Dr. Karp’s work with babies reminds me of the placebo effect. While medical science continues to debate its causes, I believe there is wide agreement that the attention of doctors and nurses plays a significant part.
It is thought that the touching, the caring, the attention, and other interpersonal communication that is part of the controlled study process (or the therapeutic setting), along with the hopefulness and encouragement provided by the experimenter/healer, affect the mood, expectations, and beliefs of the subject, which in turn trigger physical changes such as release of endorphins.
If Dr. Karp is calming babies with tone of voice and repetition of simple words, and doctors and nurses are triggering cures by sensory input, such as touching, attention from authority figures, and soothing sounds, then we have to ask the question: Can we as sales people use this information to achieve the same outcomes?
Can we, by paying attention to our prospects–listening, repeating what they say in a supportive tone of voice–can we trigger the placebo effect? Can we calm their anxiety and discomfort? Can we induce in them the release of endorphins? And finally, can we get what we want–the sale–by acting as if we care?

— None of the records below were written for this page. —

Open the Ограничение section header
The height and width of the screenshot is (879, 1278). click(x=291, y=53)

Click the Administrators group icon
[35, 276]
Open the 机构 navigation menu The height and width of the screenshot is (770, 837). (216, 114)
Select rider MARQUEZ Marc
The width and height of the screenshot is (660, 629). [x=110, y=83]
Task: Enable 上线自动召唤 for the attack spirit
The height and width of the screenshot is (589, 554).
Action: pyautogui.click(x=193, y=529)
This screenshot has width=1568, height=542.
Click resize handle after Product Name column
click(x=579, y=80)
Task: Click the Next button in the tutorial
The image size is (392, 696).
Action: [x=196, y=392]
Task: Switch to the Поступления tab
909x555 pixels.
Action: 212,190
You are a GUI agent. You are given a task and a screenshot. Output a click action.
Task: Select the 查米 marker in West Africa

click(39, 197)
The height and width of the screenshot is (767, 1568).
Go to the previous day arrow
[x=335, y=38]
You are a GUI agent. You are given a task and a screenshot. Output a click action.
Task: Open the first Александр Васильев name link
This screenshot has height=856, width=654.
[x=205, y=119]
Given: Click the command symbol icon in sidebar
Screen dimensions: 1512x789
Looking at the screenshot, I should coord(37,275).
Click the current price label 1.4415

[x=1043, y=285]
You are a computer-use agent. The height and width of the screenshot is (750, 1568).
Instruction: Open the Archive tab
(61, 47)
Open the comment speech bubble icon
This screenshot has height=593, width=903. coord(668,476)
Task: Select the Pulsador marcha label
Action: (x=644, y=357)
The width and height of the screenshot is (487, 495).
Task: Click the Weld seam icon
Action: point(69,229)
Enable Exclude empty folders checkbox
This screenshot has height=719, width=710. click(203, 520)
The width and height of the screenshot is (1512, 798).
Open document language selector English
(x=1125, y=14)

I think the answer is, "Yes!"
And one more question. If you are in fact a highly trustworthy person, but you do not have the ability to use your voice as Dr. Karp does, and you are not familiar with the techniques of active listening, might you lose sales to a better actor? A more expressive and better trained person? A person whose degree of self-interest is higher than his interest in the welfare of the client.
Again, I think the answer is, "Yes!"
Deep trustworthiness is a virtue, and it may be occasionally necessary for success in sales, but it is not always sufficient.
The trustworthy man must be able to communicate. With words, tone of voice, and expressive gesture.
Wow! What an interesting set of comments!
I hear everyone saying it works; then there’s the "buts" (except for Jabra, who is optimistic the level of conversation will actually increase).
Do we pay a price in language development? (Can we accomplish the same listening-to with more adult language? I’d like to think so).
Sims raises a deep question: can this be accomplished by the placebo effect? Can a good actor do this? Can you fake trust?
An old philosophical thought experiment says if you talk to someone in a box, and you can’t tell if the someone is a person or a computer, even after asking any imaginable set of questions you might choose, then for all intents and purposes, it’s a person. Even if it’s a computer.
Great actors can make us cry; great con men can get us to give up our money; and great salesmen with cold hearts can sell. Granted.
But I would note two other points. First, even great actors and con artists try to "fool" themselves. They get into character. They try to find something even in the most despicable characters that they can personally relate to. So the best "placebos" are not that at all–they are authentic.
More importantly, for the average person, trust is just too hard to fake. All of us have very good bullshit sensors, good enough to pick up the average faker.
So the best way to appear trustworthy is to actually be trustworthy.
I don’t think that negates Sims’ points about the value of communications skills, however. Great writers get great by practice, not through pure gift. Ditto artists, mechanics, and public speakers.
Start with a clean heart–learn how to express it.
At the far end of excellence, if you analyze people who are great at something, you can describe what they do either through the language of intent or the language of behavior. At the far end, faking it and making it merge. In the meantime, study both, not one.
I’ve used this technique on screaming toddlers and on drunken patrons as a waitress for years. I never really understood why it worked until now.
Now how do I do this in website copy?
Ria, answering that question is where your next billion is going to come from!